Purpose

There is a relationship between the number of words (and the number of characters) in the source language and the target language. If this relationship can be established and captured in yet another model, such a model can be helpful in at least two ways:

For training: Validate the alignment of two sentences (in a training example) by comparing their word size and/or character size
For inference: Validate the word size and/or character size of a translated/proofread sentence

In this notebook we will continue to discover models for each language and to evaluate its use in the above roles.

Dataset and Variables

The dataset used in this notebook contains the following features:

m_descriptor: Unique identifier of a document
t_lan_E: Language of the translation (English is also considered a translation)
t_version: Version of a translation
s_rsen: Number of a sentence within a document
c_id: Database primary key of a contribution
e_content_E: Text content of an English contribution
chars_E: Number of characters in an English contribution
words_E: Number of words in an English contribution
t_lan_V: Language of the translation
e_top: N/A
be_top: N/A
c_created_at: Creation time of a contribution
c_kind: Kind of a contribution
c_base: N/A
a_role: N/A
u_name: N/A
e_content_V: Text content of a translated contribution
chars_V: Number of characters in a translated contribution
words_V: Number of words in a translated contribution

Setup the Environment

from pathlib import Path
import pandas as pd
%matplotlib inline

!python --version

Python 3.6.9

PATH = Path(base_dir + './'); #PATH

import plotly.express as px

Language CHN

df = pd.read_csv(f'{PATH}/PredictTranslationWordAndCharCount/PredictTranslationWordAndCharCount_2-CHN-output.csv', sep='~')
df.loc[:5, df.columns.isin(['m_descriptor','t_lan_E','t_version','s_rsen','c_id','chars_E','words_E','t_lan_V','chars_V','words_V'])]

Characters

fig = px.scatter(data_frame=df, x='chars_E', y='chars_V', color='t_lan_V', 
                 title='Translation Characters vs English Characters', 
                 opacity=.5, 
                 hover_data=['m_descriptor','t_lan_V','s_rsen'], 
                 labels={'m_descriptor':'Descriptor','t_lan_V':'','s_rsen':'Sentence No'},
                 )
fig.show()

#outlier
pd.set_option('display.max_colwidth',20)
outdf = df[(df['m_descriptor']=='1960-0607') & (df['s_rsen']==909)]
outdf

pd.set_option('display.max_colwidth',1000)
print(outdf.loc[:,['e_content_E']].values[0][0])
print(outdf.loc[:,['e_content_V']].values[0][0])

Paul, out in the ocean, obeying the commandments of God.
他们上去等着，他们认出那是神，他们立刻行动起来。
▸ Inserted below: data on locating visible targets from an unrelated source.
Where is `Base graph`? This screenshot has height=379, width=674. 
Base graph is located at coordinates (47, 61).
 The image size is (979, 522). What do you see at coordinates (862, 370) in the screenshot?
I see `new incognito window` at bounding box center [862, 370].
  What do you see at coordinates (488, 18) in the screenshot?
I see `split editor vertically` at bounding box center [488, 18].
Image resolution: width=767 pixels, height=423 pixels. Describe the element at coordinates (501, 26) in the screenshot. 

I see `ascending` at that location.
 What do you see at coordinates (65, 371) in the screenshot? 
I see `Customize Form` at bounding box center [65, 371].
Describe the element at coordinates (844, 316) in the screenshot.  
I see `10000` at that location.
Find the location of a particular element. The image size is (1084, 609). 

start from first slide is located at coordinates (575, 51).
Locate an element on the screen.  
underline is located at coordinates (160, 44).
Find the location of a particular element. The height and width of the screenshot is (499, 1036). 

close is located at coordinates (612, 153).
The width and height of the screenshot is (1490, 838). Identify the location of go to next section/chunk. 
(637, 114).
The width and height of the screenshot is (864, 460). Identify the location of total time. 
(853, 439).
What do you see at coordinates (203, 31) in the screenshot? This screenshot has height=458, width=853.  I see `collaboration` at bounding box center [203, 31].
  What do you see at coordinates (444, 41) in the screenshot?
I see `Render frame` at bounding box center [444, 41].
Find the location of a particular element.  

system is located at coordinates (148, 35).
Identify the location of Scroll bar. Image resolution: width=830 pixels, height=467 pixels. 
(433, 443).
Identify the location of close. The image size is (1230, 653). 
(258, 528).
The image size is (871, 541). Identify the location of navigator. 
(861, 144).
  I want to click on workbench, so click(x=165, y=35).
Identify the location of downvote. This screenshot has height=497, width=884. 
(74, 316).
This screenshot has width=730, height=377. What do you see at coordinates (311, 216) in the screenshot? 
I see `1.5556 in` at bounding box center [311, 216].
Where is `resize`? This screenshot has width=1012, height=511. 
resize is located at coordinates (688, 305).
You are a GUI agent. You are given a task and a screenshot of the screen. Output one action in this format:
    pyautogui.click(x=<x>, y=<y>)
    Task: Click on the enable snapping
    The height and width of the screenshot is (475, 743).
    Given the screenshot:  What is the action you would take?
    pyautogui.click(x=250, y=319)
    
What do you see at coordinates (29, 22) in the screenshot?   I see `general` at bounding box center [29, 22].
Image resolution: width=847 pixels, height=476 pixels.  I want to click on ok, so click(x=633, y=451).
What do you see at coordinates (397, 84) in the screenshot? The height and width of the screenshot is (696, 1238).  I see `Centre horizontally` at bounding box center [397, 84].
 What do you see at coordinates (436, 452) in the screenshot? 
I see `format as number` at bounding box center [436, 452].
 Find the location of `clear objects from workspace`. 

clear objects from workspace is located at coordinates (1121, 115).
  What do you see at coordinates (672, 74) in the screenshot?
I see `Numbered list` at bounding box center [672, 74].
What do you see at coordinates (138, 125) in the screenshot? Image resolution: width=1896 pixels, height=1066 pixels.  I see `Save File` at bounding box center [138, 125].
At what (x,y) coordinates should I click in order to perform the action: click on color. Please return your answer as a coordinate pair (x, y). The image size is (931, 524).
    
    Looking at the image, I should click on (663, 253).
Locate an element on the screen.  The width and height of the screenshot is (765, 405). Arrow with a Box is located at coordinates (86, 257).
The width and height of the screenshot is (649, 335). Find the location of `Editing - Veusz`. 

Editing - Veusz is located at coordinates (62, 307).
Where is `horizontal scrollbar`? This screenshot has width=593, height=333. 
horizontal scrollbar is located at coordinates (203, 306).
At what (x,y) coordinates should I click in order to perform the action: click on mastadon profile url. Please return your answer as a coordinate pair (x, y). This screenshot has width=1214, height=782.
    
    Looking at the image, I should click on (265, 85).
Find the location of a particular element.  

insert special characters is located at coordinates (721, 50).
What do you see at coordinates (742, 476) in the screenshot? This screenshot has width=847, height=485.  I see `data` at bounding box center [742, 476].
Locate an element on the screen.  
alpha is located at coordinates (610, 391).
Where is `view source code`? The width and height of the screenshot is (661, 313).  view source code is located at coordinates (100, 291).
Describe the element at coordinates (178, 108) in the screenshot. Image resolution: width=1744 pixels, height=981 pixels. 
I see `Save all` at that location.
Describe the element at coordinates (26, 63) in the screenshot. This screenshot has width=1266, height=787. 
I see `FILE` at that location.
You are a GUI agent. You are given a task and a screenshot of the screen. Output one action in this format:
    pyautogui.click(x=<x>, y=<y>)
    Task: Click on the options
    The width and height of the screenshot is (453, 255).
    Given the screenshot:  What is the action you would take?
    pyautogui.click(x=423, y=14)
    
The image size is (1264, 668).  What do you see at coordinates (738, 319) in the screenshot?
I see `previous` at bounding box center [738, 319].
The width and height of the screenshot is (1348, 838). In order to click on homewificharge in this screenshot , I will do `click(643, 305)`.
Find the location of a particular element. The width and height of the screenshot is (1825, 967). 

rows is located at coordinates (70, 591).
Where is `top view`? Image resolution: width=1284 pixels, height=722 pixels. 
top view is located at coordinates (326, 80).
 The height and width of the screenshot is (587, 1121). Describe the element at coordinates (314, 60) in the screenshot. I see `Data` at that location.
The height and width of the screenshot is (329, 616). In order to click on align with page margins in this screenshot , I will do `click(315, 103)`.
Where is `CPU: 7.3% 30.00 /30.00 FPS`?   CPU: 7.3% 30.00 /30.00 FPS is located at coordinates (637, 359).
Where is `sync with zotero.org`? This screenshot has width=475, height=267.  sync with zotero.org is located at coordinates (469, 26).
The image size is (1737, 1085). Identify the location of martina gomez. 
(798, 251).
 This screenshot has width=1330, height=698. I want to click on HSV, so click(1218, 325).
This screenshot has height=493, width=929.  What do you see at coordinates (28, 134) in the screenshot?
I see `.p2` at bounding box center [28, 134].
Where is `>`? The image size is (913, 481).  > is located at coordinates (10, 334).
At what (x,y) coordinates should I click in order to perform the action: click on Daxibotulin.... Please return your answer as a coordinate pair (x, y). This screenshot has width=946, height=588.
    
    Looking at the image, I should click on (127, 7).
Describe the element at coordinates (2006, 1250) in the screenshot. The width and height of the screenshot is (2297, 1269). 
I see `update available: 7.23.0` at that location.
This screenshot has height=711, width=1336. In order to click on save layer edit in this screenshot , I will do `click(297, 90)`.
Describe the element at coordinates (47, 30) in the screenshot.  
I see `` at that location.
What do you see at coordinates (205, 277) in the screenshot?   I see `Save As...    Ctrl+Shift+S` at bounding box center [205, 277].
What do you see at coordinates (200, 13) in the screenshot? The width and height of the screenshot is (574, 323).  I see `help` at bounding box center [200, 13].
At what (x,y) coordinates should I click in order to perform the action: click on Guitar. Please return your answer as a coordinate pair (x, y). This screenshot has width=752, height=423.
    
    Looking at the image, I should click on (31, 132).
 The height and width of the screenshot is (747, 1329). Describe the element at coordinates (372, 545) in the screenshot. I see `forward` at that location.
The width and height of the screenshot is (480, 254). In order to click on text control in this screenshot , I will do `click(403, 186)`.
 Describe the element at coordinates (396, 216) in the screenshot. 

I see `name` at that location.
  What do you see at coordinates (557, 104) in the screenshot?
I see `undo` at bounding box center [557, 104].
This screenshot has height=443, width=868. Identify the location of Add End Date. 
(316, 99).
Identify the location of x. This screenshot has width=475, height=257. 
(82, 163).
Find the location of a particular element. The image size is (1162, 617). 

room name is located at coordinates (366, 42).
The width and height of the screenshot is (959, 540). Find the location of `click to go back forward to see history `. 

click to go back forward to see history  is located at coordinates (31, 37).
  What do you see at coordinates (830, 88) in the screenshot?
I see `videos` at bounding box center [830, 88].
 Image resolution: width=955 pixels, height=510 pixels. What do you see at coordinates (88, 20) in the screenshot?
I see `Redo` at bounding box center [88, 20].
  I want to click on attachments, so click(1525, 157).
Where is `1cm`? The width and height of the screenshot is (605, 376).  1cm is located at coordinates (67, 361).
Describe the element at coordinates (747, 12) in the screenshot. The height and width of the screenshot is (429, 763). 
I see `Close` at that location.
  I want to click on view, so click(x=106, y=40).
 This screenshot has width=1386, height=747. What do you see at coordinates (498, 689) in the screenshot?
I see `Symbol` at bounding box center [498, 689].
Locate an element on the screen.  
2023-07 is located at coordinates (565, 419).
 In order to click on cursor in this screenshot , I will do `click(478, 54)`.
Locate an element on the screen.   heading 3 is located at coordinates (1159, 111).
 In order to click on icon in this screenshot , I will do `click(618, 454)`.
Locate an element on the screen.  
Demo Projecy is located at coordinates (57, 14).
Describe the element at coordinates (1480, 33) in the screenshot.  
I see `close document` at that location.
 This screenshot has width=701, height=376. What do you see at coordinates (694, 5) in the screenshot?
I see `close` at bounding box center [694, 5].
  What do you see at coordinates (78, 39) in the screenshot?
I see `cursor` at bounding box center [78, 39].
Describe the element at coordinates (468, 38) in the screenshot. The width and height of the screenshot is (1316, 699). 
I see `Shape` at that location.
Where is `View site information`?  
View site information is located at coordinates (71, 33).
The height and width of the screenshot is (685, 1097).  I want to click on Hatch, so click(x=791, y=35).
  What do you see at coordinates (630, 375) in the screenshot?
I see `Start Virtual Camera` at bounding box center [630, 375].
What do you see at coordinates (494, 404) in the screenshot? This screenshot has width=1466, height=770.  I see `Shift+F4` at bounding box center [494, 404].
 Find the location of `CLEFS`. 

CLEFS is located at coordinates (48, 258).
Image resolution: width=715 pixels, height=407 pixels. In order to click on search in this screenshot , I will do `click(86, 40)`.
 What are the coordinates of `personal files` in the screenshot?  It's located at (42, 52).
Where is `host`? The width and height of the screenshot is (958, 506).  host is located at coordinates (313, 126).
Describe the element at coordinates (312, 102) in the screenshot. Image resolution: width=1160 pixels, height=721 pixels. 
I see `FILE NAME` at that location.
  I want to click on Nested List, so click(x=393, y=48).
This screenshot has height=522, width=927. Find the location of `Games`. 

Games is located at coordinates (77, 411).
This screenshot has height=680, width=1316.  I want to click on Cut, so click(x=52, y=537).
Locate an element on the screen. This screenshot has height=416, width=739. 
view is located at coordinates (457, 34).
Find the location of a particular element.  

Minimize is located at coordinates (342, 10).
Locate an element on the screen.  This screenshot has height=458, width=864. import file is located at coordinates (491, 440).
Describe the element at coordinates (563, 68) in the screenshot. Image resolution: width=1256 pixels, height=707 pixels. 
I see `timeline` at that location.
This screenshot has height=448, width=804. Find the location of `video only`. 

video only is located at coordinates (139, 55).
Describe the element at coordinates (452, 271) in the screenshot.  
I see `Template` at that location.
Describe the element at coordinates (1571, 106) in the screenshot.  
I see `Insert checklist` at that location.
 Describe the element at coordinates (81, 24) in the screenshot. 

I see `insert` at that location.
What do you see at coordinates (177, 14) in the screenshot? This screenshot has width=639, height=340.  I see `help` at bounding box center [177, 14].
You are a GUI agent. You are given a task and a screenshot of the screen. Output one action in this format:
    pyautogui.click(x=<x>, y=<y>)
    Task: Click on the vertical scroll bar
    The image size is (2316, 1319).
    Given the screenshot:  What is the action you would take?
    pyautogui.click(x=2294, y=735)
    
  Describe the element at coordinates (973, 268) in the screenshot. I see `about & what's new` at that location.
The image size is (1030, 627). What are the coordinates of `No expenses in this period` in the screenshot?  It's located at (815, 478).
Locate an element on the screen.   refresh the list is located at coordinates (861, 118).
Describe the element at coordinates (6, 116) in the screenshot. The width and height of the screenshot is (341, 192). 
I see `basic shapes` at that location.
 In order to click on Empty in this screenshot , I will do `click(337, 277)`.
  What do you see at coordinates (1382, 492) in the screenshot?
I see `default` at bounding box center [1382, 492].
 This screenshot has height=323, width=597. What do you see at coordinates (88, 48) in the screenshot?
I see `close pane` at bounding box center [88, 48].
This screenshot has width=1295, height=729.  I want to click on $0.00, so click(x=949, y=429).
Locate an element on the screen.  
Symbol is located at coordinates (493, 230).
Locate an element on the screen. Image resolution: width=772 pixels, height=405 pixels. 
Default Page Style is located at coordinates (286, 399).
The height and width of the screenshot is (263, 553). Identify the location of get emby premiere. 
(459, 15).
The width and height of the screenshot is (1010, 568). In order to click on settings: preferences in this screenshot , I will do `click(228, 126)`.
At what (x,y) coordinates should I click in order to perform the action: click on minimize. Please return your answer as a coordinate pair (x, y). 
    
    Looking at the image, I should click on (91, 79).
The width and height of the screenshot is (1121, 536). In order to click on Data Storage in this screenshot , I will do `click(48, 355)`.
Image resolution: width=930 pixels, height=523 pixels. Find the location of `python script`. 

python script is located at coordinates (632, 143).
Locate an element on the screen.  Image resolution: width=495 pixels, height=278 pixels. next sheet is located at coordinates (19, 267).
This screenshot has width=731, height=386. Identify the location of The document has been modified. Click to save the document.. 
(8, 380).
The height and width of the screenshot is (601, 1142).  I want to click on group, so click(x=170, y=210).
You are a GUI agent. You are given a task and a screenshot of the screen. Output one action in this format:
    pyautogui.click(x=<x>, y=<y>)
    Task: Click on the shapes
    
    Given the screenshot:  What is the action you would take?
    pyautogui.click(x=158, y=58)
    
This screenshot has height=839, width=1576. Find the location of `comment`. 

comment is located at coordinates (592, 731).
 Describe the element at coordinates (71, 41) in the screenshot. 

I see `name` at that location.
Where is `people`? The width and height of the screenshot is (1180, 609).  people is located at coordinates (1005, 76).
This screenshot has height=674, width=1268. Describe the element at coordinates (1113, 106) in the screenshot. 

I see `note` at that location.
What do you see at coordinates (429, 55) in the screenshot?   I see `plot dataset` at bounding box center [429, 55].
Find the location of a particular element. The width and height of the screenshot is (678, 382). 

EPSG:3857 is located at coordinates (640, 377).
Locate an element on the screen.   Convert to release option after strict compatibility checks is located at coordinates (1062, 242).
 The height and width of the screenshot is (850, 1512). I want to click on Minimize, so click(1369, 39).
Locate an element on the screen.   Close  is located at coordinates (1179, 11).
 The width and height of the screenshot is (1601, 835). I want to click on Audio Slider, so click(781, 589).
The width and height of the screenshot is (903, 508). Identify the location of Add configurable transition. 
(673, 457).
你知道结果是什么。他们像醉汉一样摇摇晃晃，他们说方言，他们……哦，这是你一生中听到的最可怕的打扮，直到人们说:“这些人都喝了新酒。”不…是保罗在海里。(现在注意)……保罗在海里顺从神的诫命。

This data-point is definitely an outlier.

df = df.drop(39218)

#outlier
pd.set_option('display.max_colwidth',20)
outdf = df[(df['m_descriptor']=='1955-1118') & (df['s_rsen']==359)]
outdf

pd.set_option('display.max_colwidth',1000)
print(outdf.loc[:,['e_content_E']].values[0][0])
print(outdf.loc[:,['e_content_V']].values[0][0])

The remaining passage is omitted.